Key figure in the whole Tulip mania was Vlemish doctor and one of the first Botanists: Carolus Clusius (1526 – 1609). He was the first who took some bulbs from the Ottoman empire to Leiden. In his garden (Hortus Academicus in Leiden) he experimented with the Bulbs for medicinal purposes. In Leiden he laid the fundament for the tulips breeding and bulb industry today. The Dutch became more familiar with Tulips during these days. Some Dutch painters began to paint and draw them. More and more people saw the value of the bulbs in not in medicine but in Floral trade. One day some of the bulbs from Clusius’ garden got stolen. This action was not the beginning of the actual Tulipmania and Clusius died long before it even was a fact, but it sure shows how much the Tulip was admired at that time.
Special tulip vases
As the popularity during the Dutch Golden Age for Tulips grew, special vases were invented for Tulips. The so called pyramids were often made in Dutch Delftware. Because of the expensiveness of the Tulip, the bulbs were sold individually. So vases had special openings for one Tulip. Vases with a lot of tulips next to each other were unimaginable in those days.

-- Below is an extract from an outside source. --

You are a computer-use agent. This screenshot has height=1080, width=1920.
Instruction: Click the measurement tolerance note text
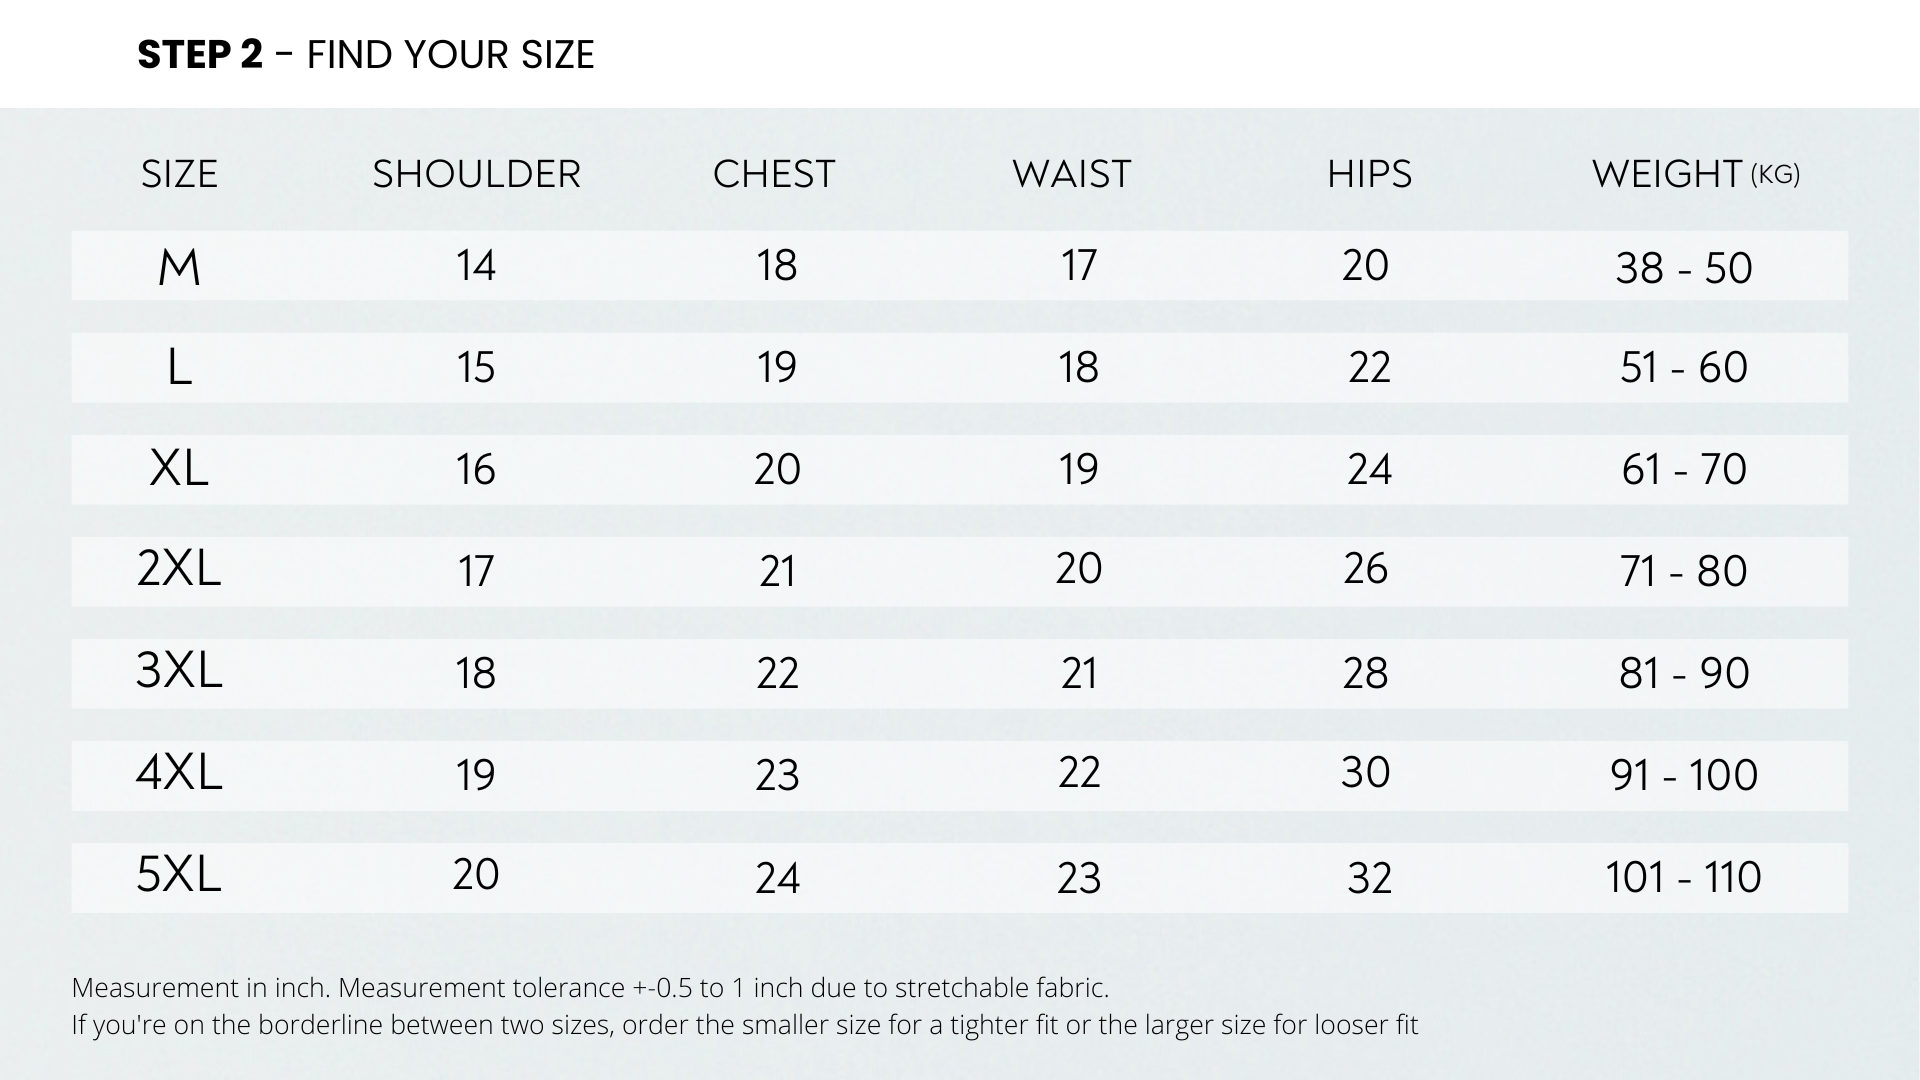(590, 988)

Stripes on Tulips are caused by a virus
Carolus Clusius was the first to describe the effects of this breaking tulip virus. He stated:
“… any tulip thus changing its original colour is usually ruined afterwards and so wanted only to delight its master’s eyes with this variety of colours before dying, as if to bid him a last farewell.”
The cause of the strips would remain unknown and it would take until the end of the 19th century scientists discovered it was an infection of the bulb. Today the Tulips are ‘broken’ through breeding, but there are still some infected variaties. Usually these Tulips are more fragile. The Absalon Tulip (also know as the Rembrandt Tulip and dates back to 1780) is a very rare and old variety with a amazing colour combination caused by the breaking virus.
The oldest and still existing Tulips
Unfortunately a lot of varieties got extinct, but there are stille some varieties that date back to post Dutch Golden Ages.